TASK INPUTS —
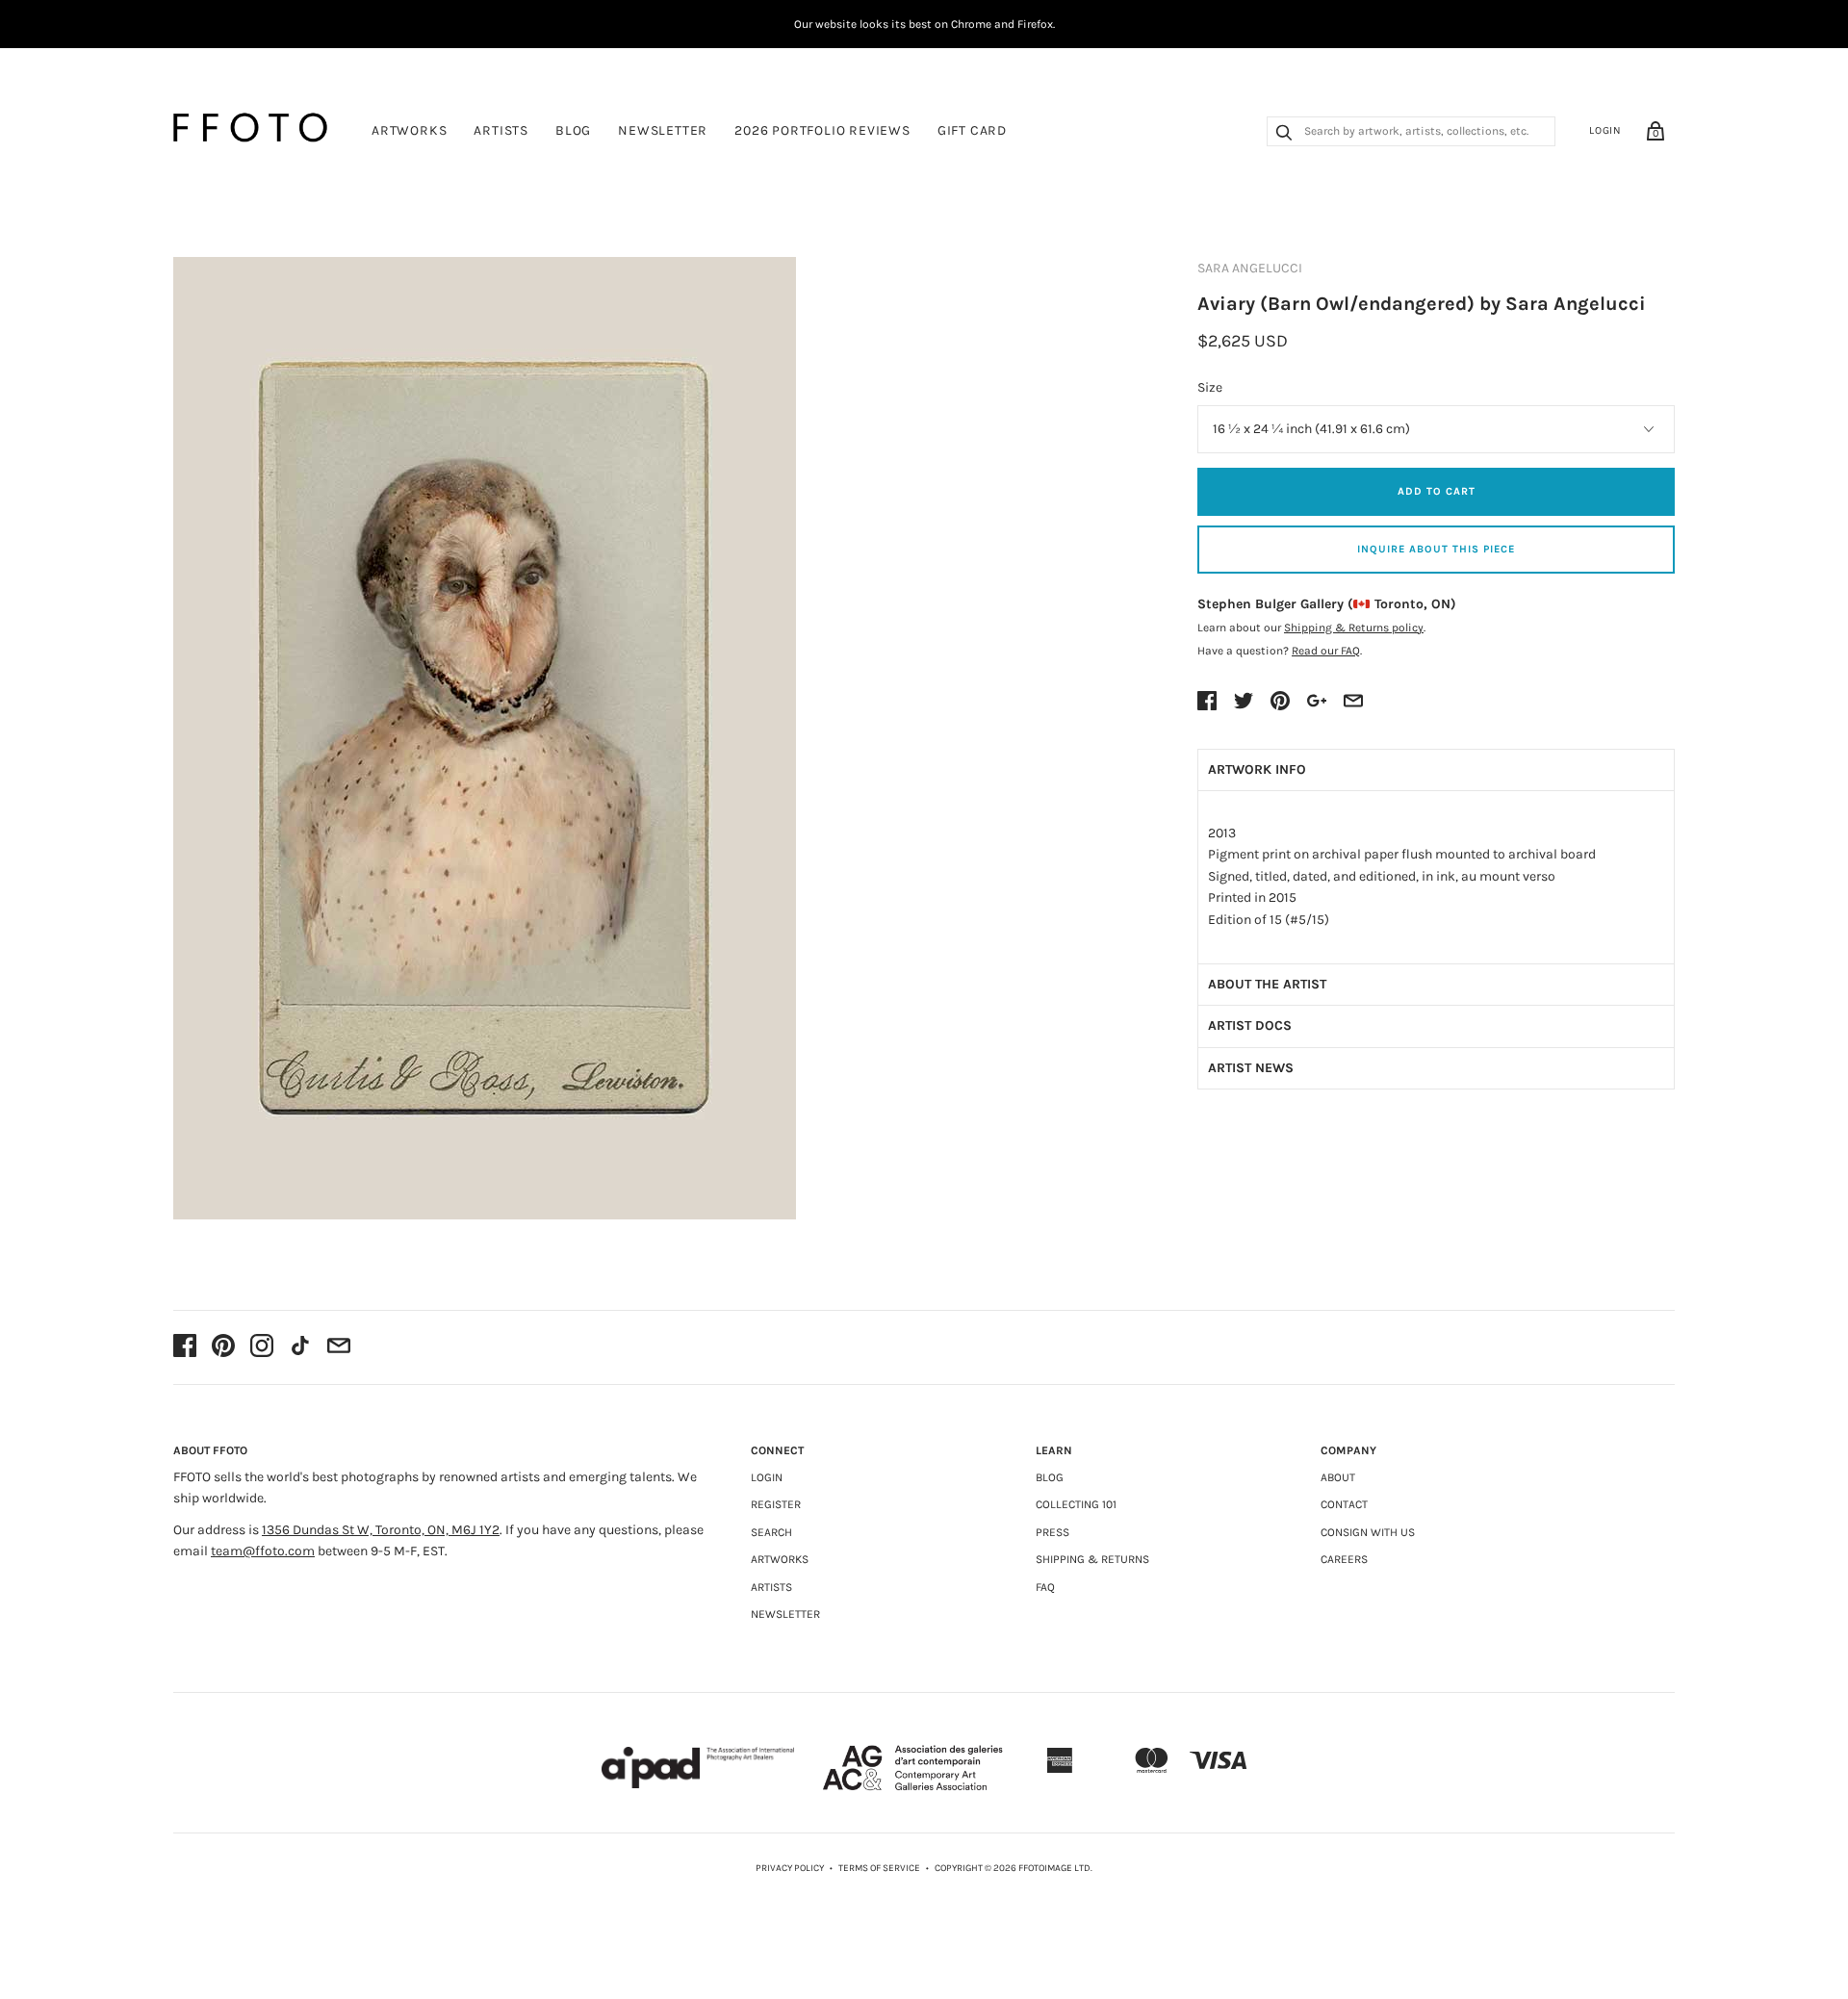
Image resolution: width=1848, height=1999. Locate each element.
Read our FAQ (1326, 650)
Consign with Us (1368, 1532)
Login (1605, 130)
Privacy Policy (790, 1868)
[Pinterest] (223, 1347)
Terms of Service (879, 1868)
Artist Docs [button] (1250, 1025)
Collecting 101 (1076, 1504)
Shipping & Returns (1092, 1559)
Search (771, 1532)
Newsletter (662, 130)
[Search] (1284, 134)
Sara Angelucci (1249, 268)
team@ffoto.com (263, 1551)
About (1338, 1477)
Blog (573, 130)
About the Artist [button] (1267, 984)
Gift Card (972, 130)
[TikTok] (300, 1347)
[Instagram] (261, 1347)
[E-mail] (338, 1347)
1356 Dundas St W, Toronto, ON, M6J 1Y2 (381, 1530)
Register (776, 1504)
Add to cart (1437, 491)
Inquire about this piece (1436, 549)
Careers (1344, 1559)
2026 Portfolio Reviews (822, 130)
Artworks (409, 130)
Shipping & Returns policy (1354, 627)
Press (1052, 1532)
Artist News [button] (1251, 1068)
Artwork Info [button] (1257, 769)
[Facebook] (184, 1347)
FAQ (1045, 1587)
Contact (1344, 1504)
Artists (501, 130)
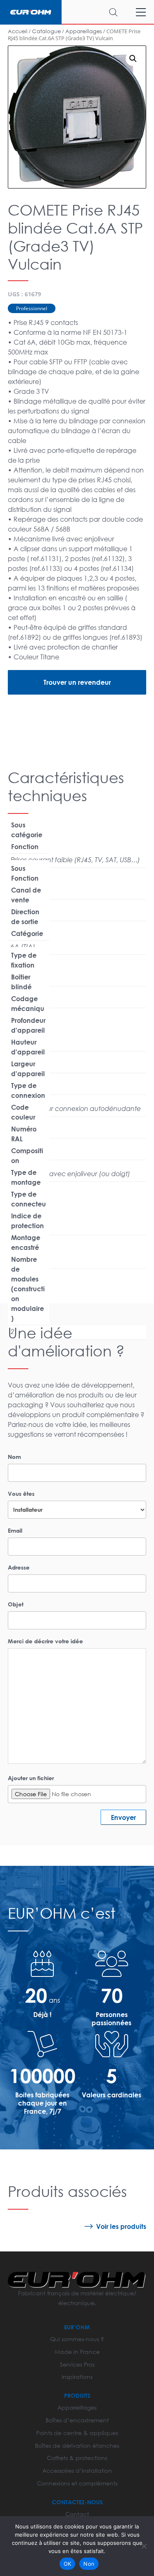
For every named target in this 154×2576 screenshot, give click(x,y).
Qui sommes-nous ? (77, 2339)
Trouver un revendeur (77, 682)
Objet (15, 1604)
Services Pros (77, 2364)
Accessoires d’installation (77, 2470)
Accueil (18, 31)
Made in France (77, 2352)
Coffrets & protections (77, 2458)
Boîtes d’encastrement (77, 2420)
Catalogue (46, 31)
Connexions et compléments (77, 2483)
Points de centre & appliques (77, 2433)
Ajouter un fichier (31, 1777)
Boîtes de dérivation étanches (77, 2445)
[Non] (144, 2546)
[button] (133, 58)
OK (67, 2563)
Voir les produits (121, 2226)
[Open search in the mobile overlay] (97, 12)
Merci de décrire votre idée (45, 1641)
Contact (77, 2514)
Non (88, 2563)
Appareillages (83, 31)
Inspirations (77, 2377)
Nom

DIRECTIONS FOR THIS TASK — The entries above hold a line with "About (1338, 1477)" and a later line with "2026 Portfolio Reviews (822, 130)". Write out exactly those lines and all lines between, nothing more.

YOUR SOLUTION —
About (1338, 1477)
Blog (573, 130)
About the Artist [button] (1267, 984)
Gift Card (972, 130)
[TikTok] (300, 1347)
[Instagram] (261, 1347)
[E-mail] (338, 1347)
1356 Dundas St W, Toronto, ON, M6J 1Y2 (381, 1530)
Register (776, 1504)
Add to cart (1437, 491)
Inquire about this piece (1436, 549)
Careers (1344, 1559)
2026 Portfolio Reviews (822, 130)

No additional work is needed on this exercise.